24 ago 2012

El caso ERES y algunos hombres buenos


El ex consejero de Empleo, Antonio Fernández, tal como adelantó a EL MUNDO, ha cumplido su palabra y ha comparecido, no sin críticas y advertencias por su parte, en la Comisión de Investigación del Parlamento Andaluz sobre los ERES. En el "santuario de la libertad", el ex consejero se ha defendido como gato panza arriba, aunque con desigual resultado, ante las preguntas de la oposición.

"Tengo las manos limpias", ha dicho. Su diálogo con el diputado del PP Rafael Carmona, ha sido vibrante.

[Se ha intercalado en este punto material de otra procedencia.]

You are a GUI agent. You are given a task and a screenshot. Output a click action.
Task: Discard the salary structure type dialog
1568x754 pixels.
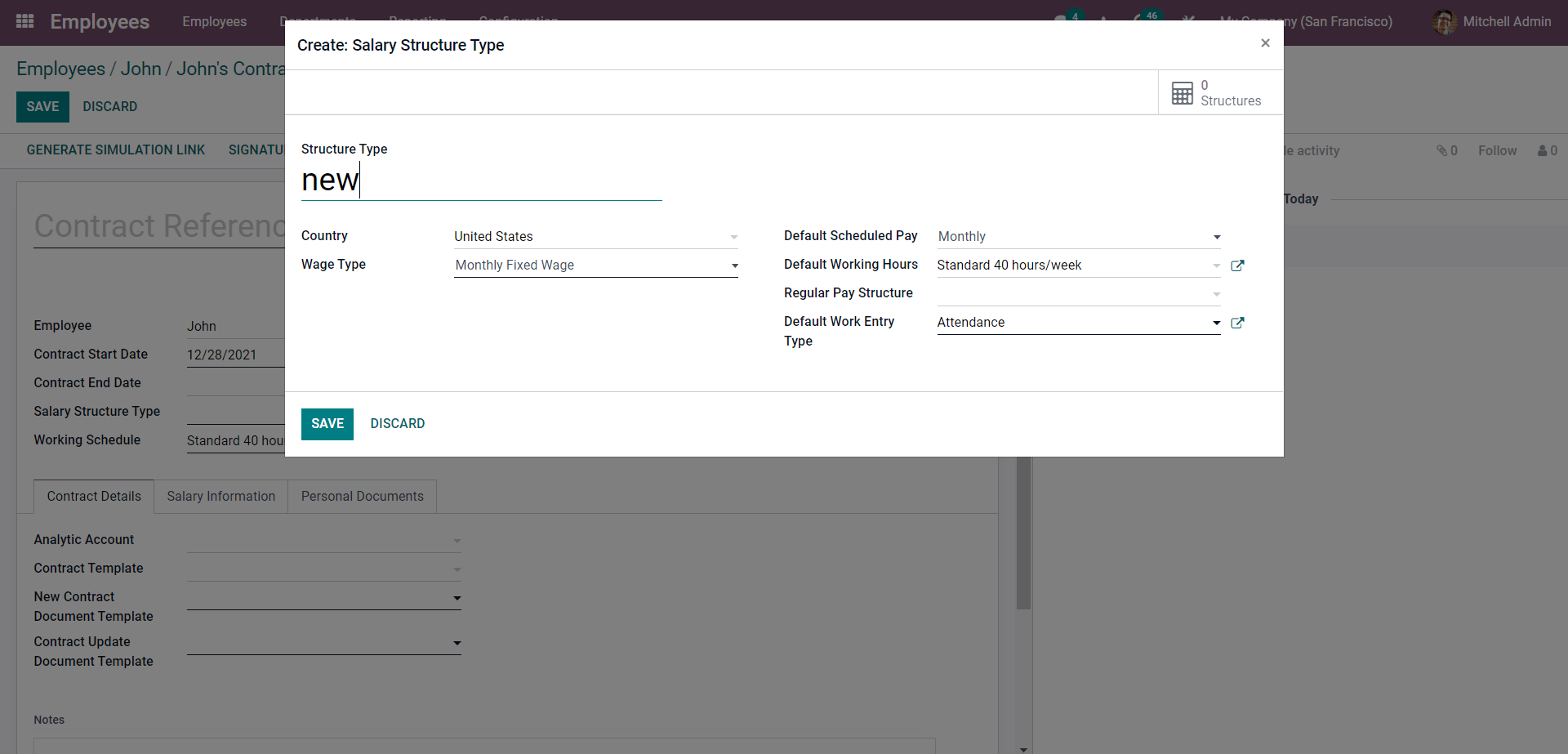pos(397,424)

Dos buenos oradores que, en algunos momentos, recordaron aquella escena memorable de "Algunos hombres buenos". Cuando Cruise acorrala, busca, y encuentra lo que quería escuchar de boca de Nicholson.

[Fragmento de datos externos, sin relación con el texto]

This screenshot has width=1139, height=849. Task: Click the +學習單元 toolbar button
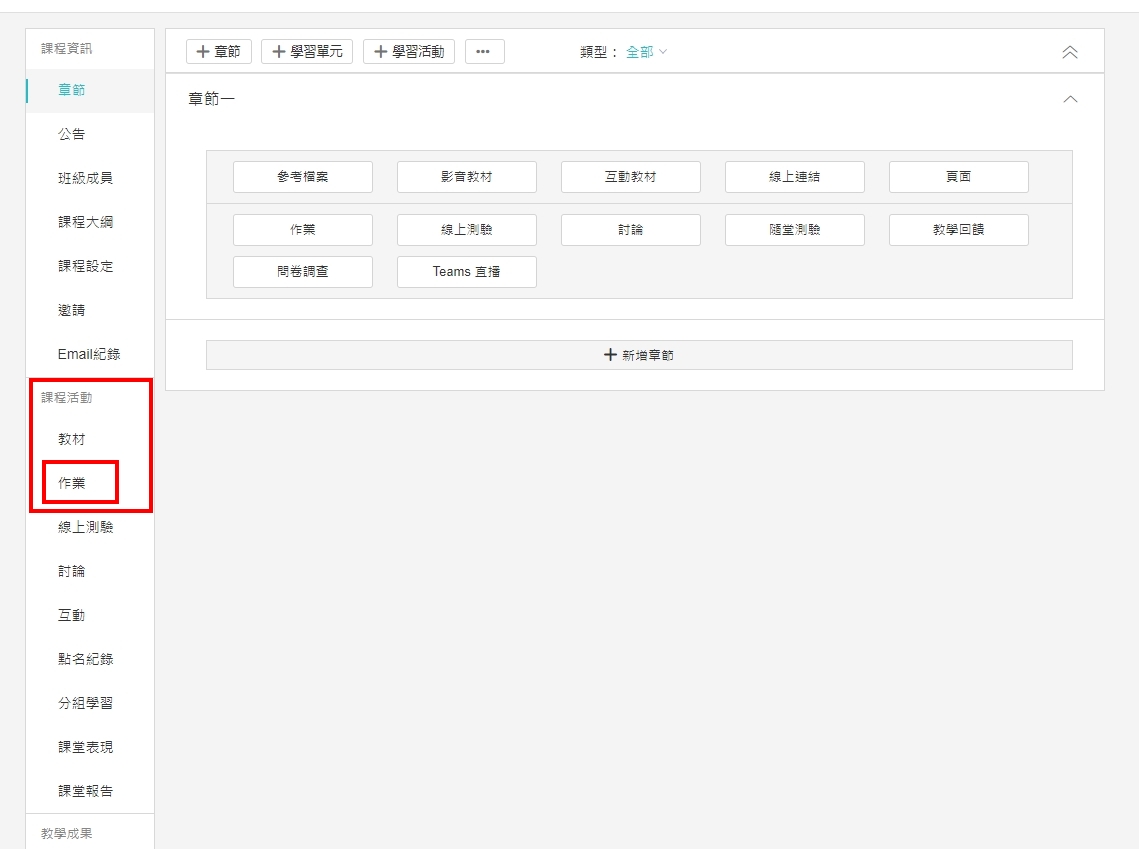coord(307,52)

Fernández, a su modo, con su estilo correoso, se ha defendido mejor en este caso que el PSOE y la Junta en todos estos meses del procedimiento que instruye la jueza Mercedes Alaya. Los socialistas, desconcertaos, y cabreados entre ellos, no han contado con una inteligente estrategia política y de comunicación. Otra cosa es que le crean y en algo tienen razón, 70 intrusos entre 6.000 beneficiados por las ayudas, y de los 70 solo 10 del PSOE.

En un duro alegato final, con la voz afectada por un problema en sus cuerdas vocales, ha defendido la validez del procedimiento de los ERE y la conducta administrativa y política de la Junta. Fernández ha hecho una referencia a su persona: "He pasado casi cuatro meses en prision, de un plumazo se me apartó de mi libertad...no se lo deseo a nadie". Se ha referido al abrazo "farisaico" que le dió alguien...una anécdota que conocen Fernández, su familia y alguien que se marchó a Madrid.